El puente quedó terminado antes de iniciar mi descenso hacia Kalambaka. Miré tumbado las nubes durante un buen rato; de vez en cuando se posaba un petirrojo sobre la piedra de enfrente. Recordé aquel otro petirrojo del otoño pasado en el Cañón del río Lobos, otro más que venía a comer delante de la ventana de mi cabaña... Empezó a chispear. Recogí mis cosas y seguí mi camino; dos, tres horas más todavía buscando los rastros de una senda que se perdía entre los arbustos, retrocediendo, mirando el mapa, sacando la cámara de vez en cuando para volver a fotografiar desde otro ángulo el mismo paisaje, otros nuevos pináculos, las copas amarillentas del bosque que se extendían como una alfombra en el valle que descendía al final de la tarde hacia Kalambaka.

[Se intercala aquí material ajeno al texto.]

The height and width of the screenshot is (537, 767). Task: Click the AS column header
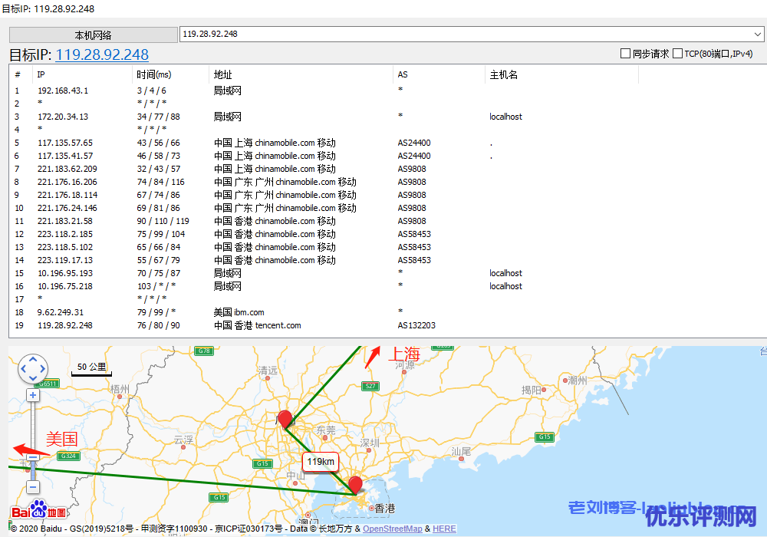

Cerca del pueblo volví a sentarme y a sacar mi libro. El puente, aunque terminado, todavía estaba envuelto en el andamiaje, la masa informe de vigas y tablas entrecruzadas, las grúas de madera, los restos de la obra. Para los habitantes de Visegrad, hasta entonces aquella obra había tenido un aspecto absurdo, sin relación unas partes con otras; sin embargo, aquella mañana se produjo el milagro: “Primero aparecieron los ojos, los más pequeños, en la parte alta, así como los más cercanos a la orilla; más tarde se revelaron, uno tras otro, los demás, hasta que el último de ellos se vio despojado de los andamiajes y el puente entero apareció tendido sobre sus once arcos poderosos, perfectos y extraños en su belleza como un paisaje nuevo y curioso que se ofrecía a los ojos de los lugareños”. Preciosa conclusión de las obras de los hombres. Da cosa decirlo, pero yo también me sentía constructor en muchos aspectos; los hijos no son la menor razón de ello; la vida entera, nosotros mismos, lo mucho o poco que hacemos con nuestras manos.

Atardecía; cerré mi libro, tomé los palos de escoba que había “robado” en el hotel para usarlos como bastones y bajé despacio el último trecho de camino que me llevaba al pueblo. Los gigantes de Meteora se preparaban para pasar la noche.